What you should do |
For this exercise, please return exactly the line containing "Click the Concentração de Despesas heading" and each line after it through the end of the records, with no pictures included.

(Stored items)
┄┄┄┄┄┄

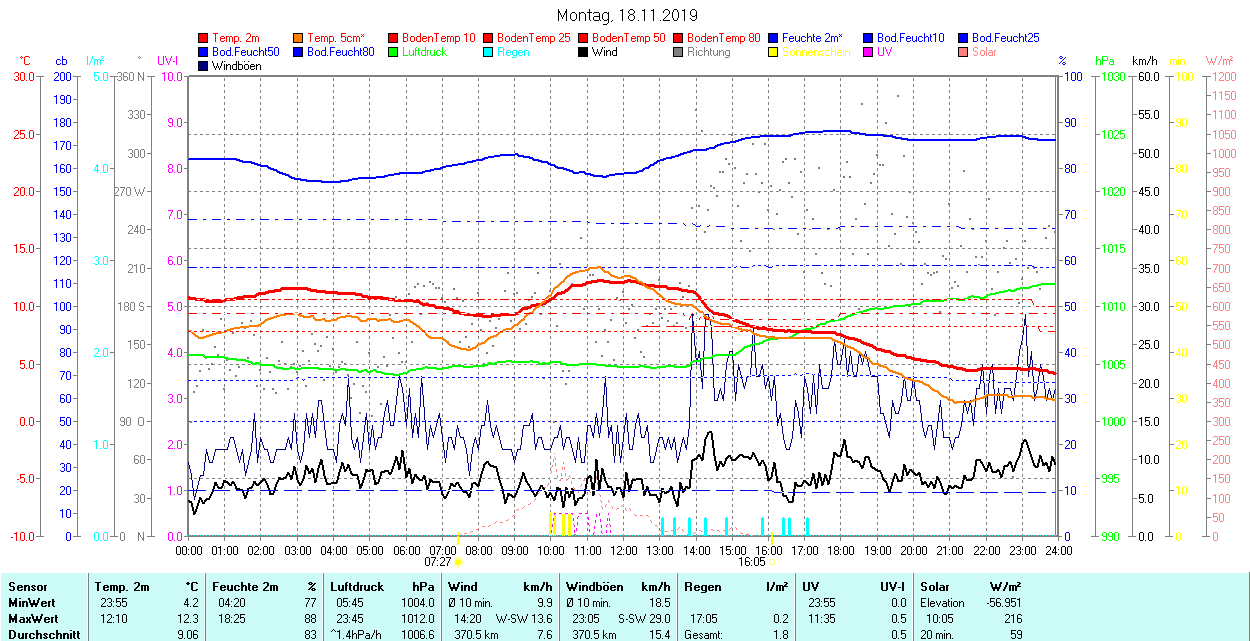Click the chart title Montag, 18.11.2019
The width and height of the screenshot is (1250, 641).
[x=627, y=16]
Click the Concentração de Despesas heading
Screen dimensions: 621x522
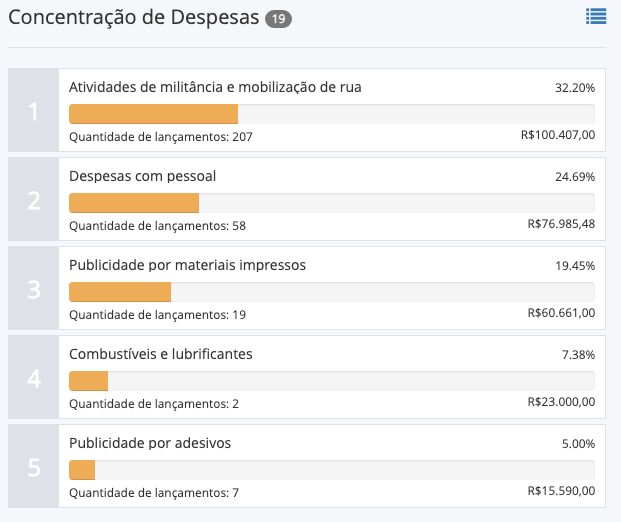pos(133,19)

┄┄┄┄┄┄

Result of the task |
Click the Concentração de Despesas heading
Screen dimensions: 621x522
pos(133,19)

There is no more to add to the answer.